Compiti da svolgere -
[1] Trascrivi alla lettera il passo del testo sul personale della scuola compreso tra "Un altro fattore" e "posti che candidati.", estremi inclusi.
[2] Rispondi a queste domande sul testo sul personale della scuola:
(a) Quale percentuale del personale della scuola è costituita da insegnanti di sostegno?
(b) Quanti posti mettono a disposizione in totale i due concorsi straordinari previsti per il 2024/25?
(c) Da dove sono arrivate soprattutto le domande di partecipazione al concorso a cattedra?
--- Estratto del documento ---
Di questa situazione ci sarebbe da gioire, se non si accompagnasse a due inconvenienti. Il 23 per cento del personale della scuola è costituito da insegnanti di sostegno e un altro quarto da personale a tempo determinato (le due cifre si sovrappongono in parte).
Un altro fattore critico riguarda i piani di assunzione. Per il 2024/25 si conta sui due concorsi straordinari (uno per infanzia e primaria, l’altro per medie e superiori) da 44.654 posti (di cui 29.066 comuni e 15.588 sul sostegno), che dovrebbero concludersi in tempo per le immissioni in ruolo di settembre, per riportare le supplenze totali sotto le 200 mila. Ma qui si innesta un altro moto contraddittorio: la maggior parte delle disponibilità di posti si registra al Nord, mentre le domande di partecipazione al concorso a cattedra sono arrivate soprattutto dal Sud. Per l’attività di sostegno, in alcune regioni vi sono più posti che candidati.
--- Record forniti ---
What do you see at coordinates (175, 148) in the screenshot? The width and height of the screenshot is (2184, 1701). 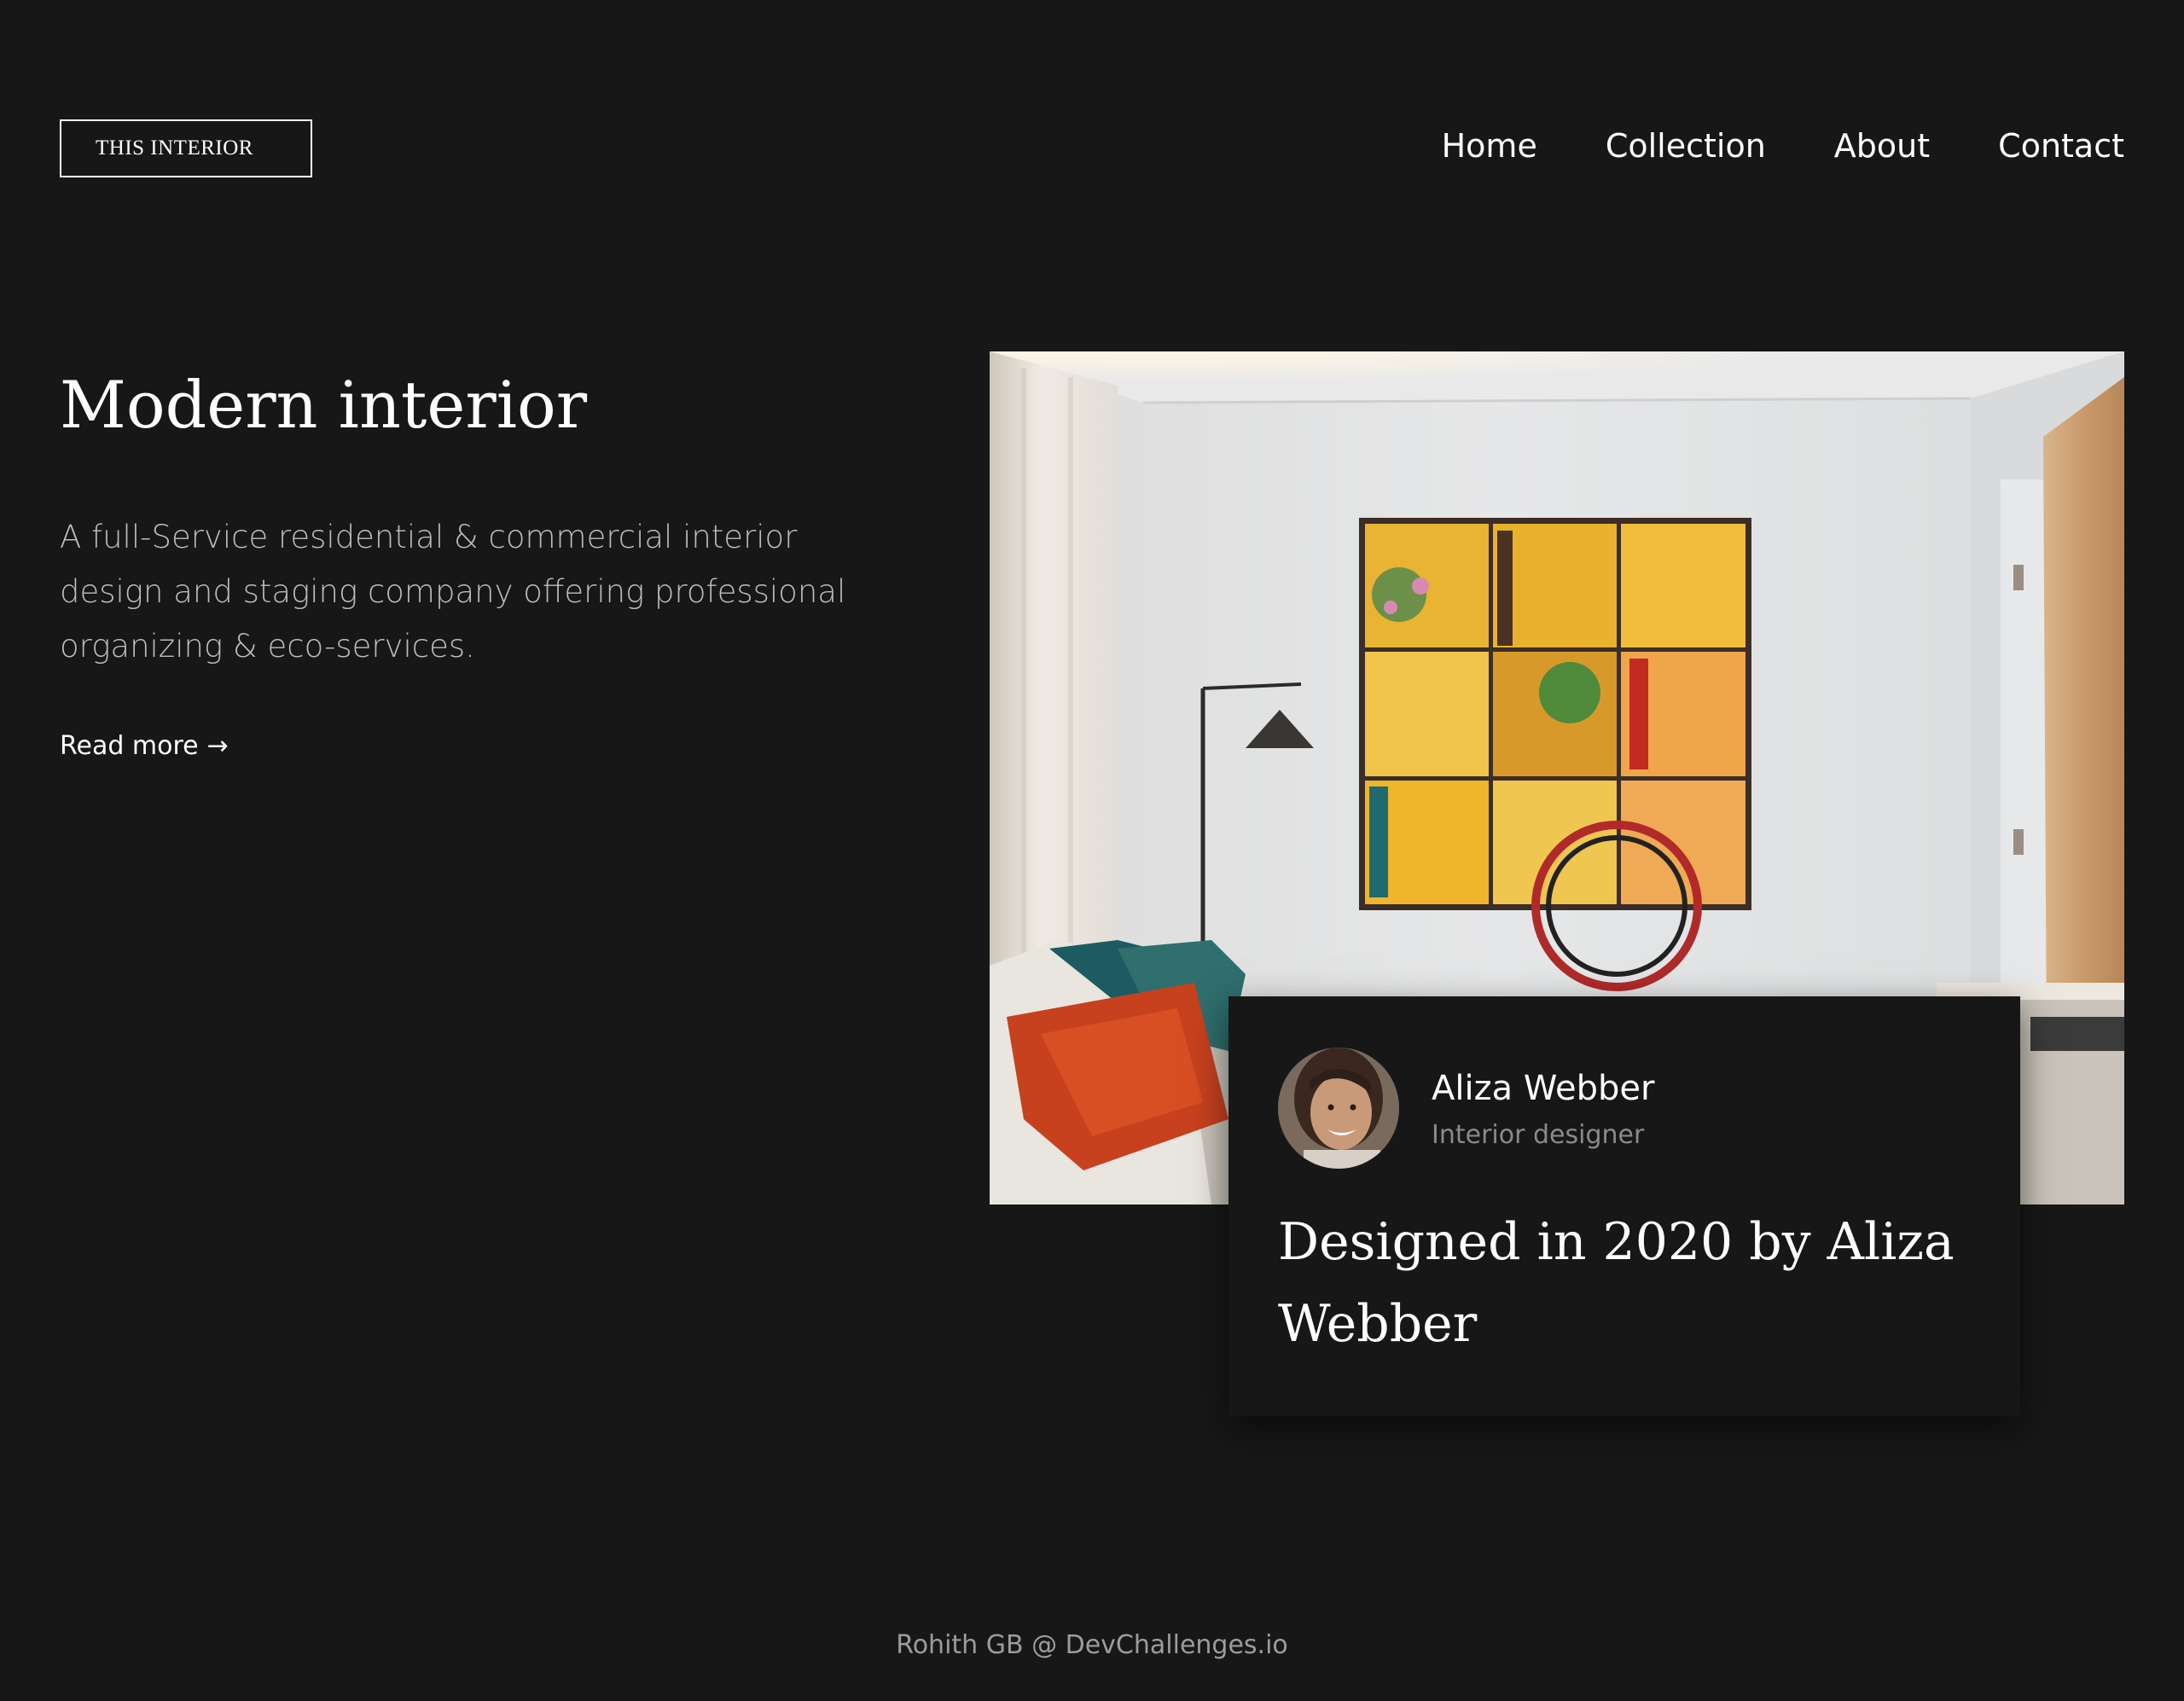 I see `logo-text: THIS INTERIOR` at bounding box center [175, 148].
---
--- Record forniti ---
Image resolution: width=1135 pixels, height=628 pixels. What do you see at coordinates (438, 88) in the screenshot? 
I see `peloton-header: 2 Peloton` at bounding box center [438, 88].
---
Risposte ai compiti -
[1]
Un altro fattore critico riguarda i piani di assunzione. Per il 2024/25 si conta sui due concorsi straordinari (uno per infanzia e primaria, l’altro per medie e superiori) da 44.654 posti (di cui 29.066 comuni e 15.588 sul sostegno), che dovrebbero concludersi in tempo per le immissioni in ruolo di settembre, per riportare le supplenze totali sotto le 200 mila. Ma qui si innesta un altro moto contraddittorio: la maggior parte delle disponibilità di posti si registra al Nord, mentre le domande di partecipazione al concorso a cattedra sono arrivate soprattutto dal Sud. Per l’attività di sostegno, in alcune regioni vi sono più posti che candidati.

[2]
(a) Il 23 per cento.
(b) 44.654 posti.
(c) Soprattutto dal Sud.